1 Introduction

The superficial water quality of the planet has been changed due to the great exploration of the natural element (Jiang 2017), that is increasingly being used as domestic, industrial, and agricultural discharge source without proper control or authorization in several cases (Ali et al. 2012).

Many Brazilian cities do not threat the wastes collected from dwellings or not even collect them, contributing to the fact that water sources are becoming sewage diluents and reservoirs (Duncan et al. 2014). Around 50% of the Brazilian population do not have access to waste collection services, and around only 43% of the waste collected is treated before being discharged in watercourses (Snis 2017).

Discharges in watersheds result in increased organic matter dissolved and particulate in water (Munster and Haan 1998). The type of waste/effluent determines how much organic material will enter the water and the aspect of it (Scheili et al. 2016). Organic matter decomposition may happen by degradation of particulate organic matter into dissolved organic matter or by oxidative mining of dissolved organic matter into inorganic compounds (Wetzel et al. 1991).

Organic matter decomposition in superficial water directly determines the watercourse self-decay capability, a natural process of physical and biochemical degradation of pollutant compounds in water, which tends to cooperate with the environment balance in regard to water quality along its course (Gray 1992).
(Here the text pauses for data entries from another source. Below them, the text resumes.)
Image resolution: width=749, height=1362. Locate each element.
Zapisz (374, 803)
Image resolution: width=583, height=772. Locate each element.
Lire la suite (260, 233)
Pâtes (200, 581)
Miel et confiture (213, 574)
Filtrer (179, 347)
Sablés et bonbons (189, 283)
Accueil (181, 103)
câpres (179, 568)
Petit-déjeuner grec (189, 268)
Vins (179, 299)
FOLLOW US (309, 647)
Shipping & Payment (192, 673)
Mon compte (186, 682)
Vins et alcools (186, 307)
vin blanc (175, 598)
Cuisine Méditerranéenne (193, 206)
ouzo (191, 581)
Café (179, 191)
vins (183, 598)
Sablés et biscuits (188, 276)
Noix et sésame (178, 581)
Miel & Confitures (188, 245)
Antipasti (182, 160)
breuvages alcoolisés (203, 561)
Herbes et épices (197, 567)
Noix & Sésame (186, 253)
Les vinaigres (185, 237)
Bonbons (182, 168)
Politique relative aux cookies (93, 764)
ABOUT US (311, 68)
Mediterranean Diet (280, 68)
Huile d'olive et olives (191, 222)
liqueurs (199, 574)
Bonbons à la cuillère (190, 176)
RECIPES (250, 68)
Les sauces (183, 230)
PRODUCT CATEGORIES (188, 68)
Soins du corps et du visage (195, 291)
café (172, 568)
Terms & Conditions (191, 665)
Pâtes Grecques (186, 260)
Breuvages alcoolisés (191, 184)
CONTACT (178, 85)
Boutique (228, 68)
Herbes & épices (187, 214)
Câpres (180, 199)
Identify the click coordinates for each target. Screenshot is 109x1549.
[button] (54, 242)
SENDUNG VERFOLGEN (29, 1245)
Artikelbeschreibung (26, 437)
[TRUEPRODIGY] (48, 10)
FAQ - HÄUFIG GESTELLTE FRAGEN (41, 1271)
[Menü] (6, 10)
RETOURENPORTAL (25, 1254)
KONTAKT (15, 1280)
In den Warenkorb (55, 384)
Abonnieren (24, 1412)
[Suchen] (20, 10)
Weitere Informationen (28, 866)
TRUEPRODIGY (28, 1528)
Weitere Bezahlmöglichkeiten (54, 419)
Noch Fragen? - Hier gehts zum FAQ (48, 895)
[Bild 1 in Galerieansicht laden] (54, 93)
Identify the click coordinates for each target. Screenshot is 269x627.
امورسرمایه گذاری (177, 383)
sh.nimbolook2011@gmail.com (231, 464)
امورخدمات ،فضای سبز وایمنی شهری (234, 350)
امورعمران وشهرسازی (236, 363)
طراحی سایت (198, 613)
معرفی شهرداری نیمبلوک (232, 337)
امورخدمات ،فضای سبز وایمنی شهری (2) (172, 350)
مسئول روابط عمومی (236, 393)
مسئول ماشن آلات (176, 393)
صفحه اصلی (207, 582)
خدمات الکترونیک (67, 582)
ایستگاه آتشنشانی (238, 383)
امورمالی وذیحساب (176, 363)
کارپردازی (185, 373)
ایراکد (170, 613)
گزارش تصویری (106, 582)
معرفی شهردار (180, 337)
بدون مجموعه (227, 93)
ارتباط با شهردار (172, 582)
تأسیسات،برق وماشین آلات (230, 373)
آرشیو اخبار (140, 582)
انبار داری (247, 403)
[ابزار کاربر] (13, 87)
It depends then mainly on the natural oxygenation of water and the presence of purifying microorganisms to perform organic matter oxidation (Tundisi et al 2008), and so organic material in water tends to its natural balance, while carbonaceous organic matter is oxidized (Von Sperling 2009).
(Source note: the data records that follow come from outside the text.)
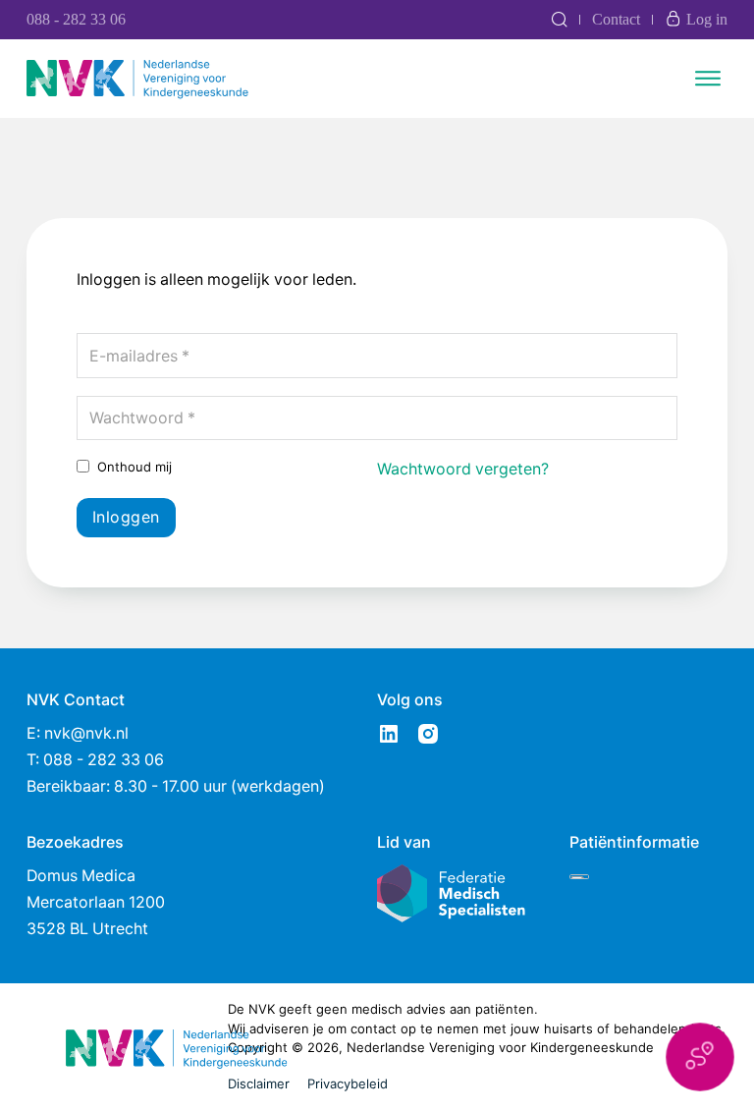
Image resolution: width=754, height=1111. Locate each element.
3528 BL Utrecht (87, 928)
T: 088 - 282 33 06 (95, 759)
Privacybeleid (347, 1083)
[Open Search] (559, 19)
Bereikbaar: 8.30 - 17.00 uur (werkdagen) (176, 786)
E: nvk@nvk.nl (78, 733)
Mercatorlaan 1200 (96, 902)
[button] (700, 1057)
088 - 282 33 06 (76, 19)
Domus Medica (81, 875)
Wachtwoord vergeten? (463, 469)
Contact (616, 19)
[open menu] (707, 78)
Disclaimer (259, 1083)
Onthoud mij (134, 466)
The biochemical oxygen demand (BOD) and dissolved oxygen (DO) are relevant when dealing with the presence of oxygen in water; both are, respectively, associated with deoxygenation and reaeration in aquatic environments. In combination, these parameters are part of the organic matter degradation process through the action of aerobic microorganisms in superficial water, making the water self-decay process possible (Streeter and Phelps 1925).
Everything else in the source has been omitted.